I’ve been working with preschoolers for 50 years. When Roseville Community Preschool first opened, what the parents really wanted was a place to take their children so that they could have half a day off to go shopping. But they wanted to make it valuable and kind of fun. When I took the job, I had five children and I thought, “Well, this will give me enough money to buy new shoes.” I never thought I would make a career of it. And here I am: I’ve written books, I’ve given 6,000 workshops, I’ve spoken in every state in the union. I really didn’t plan it.
I was born and raised in North Dakota. I was a twin and I weighed less than 4 pounds when I was born. The doctor said, “The little girl won’t live, but the little boy will.” But it didn’t work that way. We were a very, very poor family in the sense that my dad didn’t make much money, but our lives were really rich with storytelling and singing, singing, singing. My dad and mother used to put the eight of us kids in the car, and we’d just go for a drive so that we could sing. I used to sometimes sit in the back and hope that they had enough money to get us an ice cream cone, but they hardly ever did.
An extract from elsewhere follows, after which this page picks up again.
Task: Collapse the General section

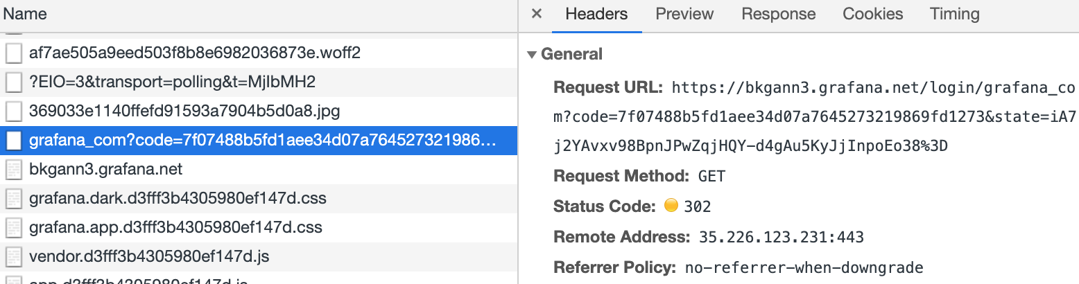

I always know—and I don’t know how I know it—what a child needs. I’m really good at paying attention and watching what children do. I can always tell when something is wrong with a child.
For me, being child-centered means I try not to have preconceived ideas. I watch some people and they’ll say, “Oh, there’s an ADD kid,” or whatever. I don’t do that. Every child, from their toes up, has value to me. I think kids are idiosyncratic and they sometimes do weird things, but I just don’t pass a judgment on a child, and I never think that there is a child who isn’t worth all of my energy.
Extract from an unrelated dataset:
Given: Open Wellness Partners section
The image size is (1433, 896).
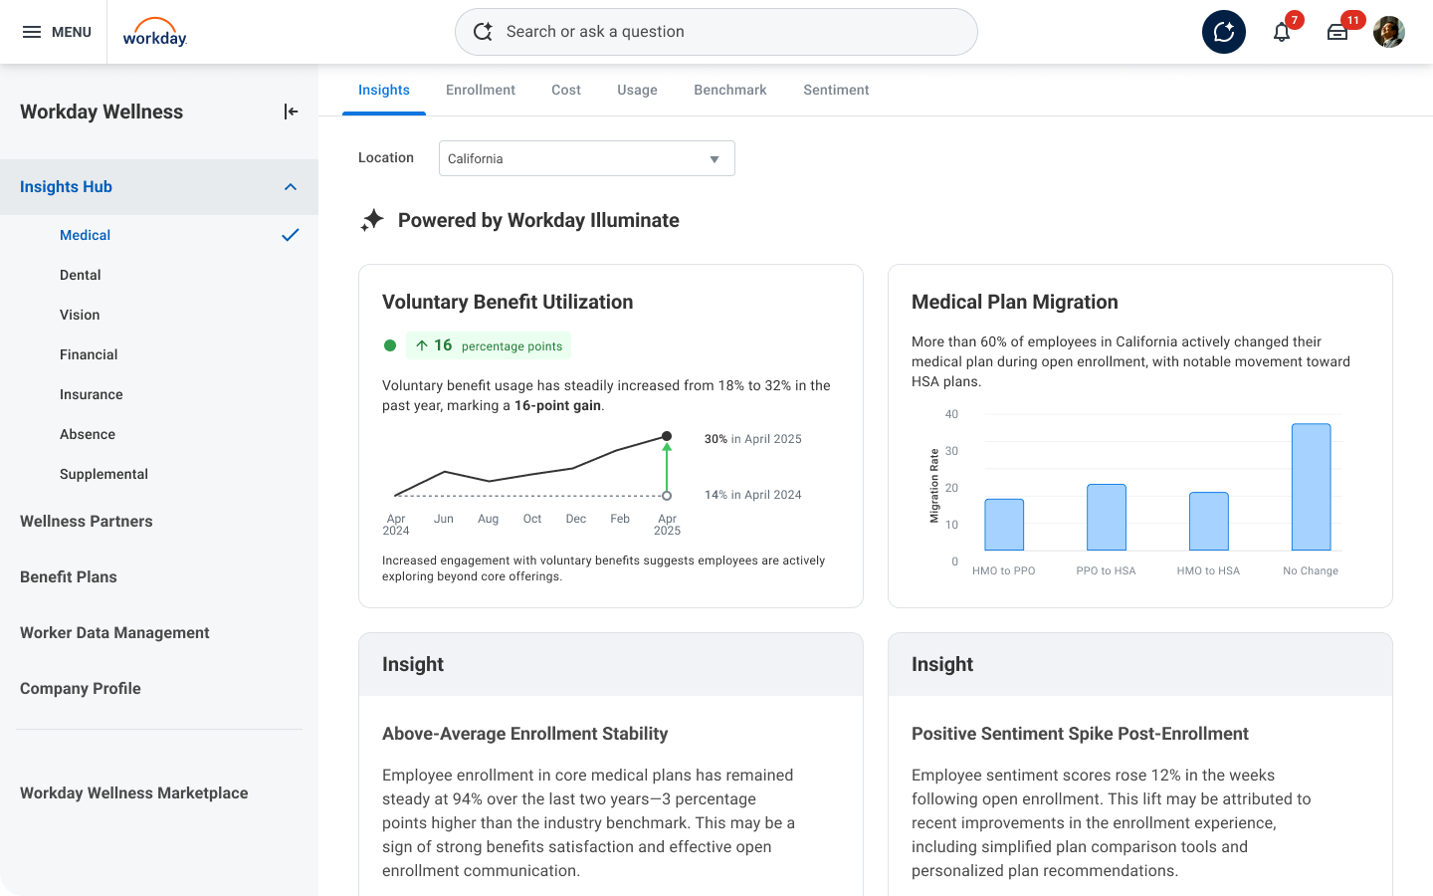Looking at the screenshot, I should tap(87, 521).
It is going to destroy us if we don’t start paying attention to letting children play. There are 11 conditions for human growth, and all of them fit into play. They need to be outside. They can do so much there. They can feel a sense of belonging there. They can take risks.
All children need one person who will always stand behind them, no matter what’s going on. They need one person to whom they can say, “Please, I need help.” Someone they can really depend upon. You don’t have to be your kid’s best friend, but you’ve got to be their best defender. You’ve got to stand behind them and hold them tight. You have to tell them, “I’ll always be here. Even if you’ve messed up, I’m going to be here for you.”
If you really want to be a good parent, set some time aside every single day to lie on the bed and just listen to your kid. Make it their time. Don’t be in a rush. Time is fleeting, so you really need to pay attention.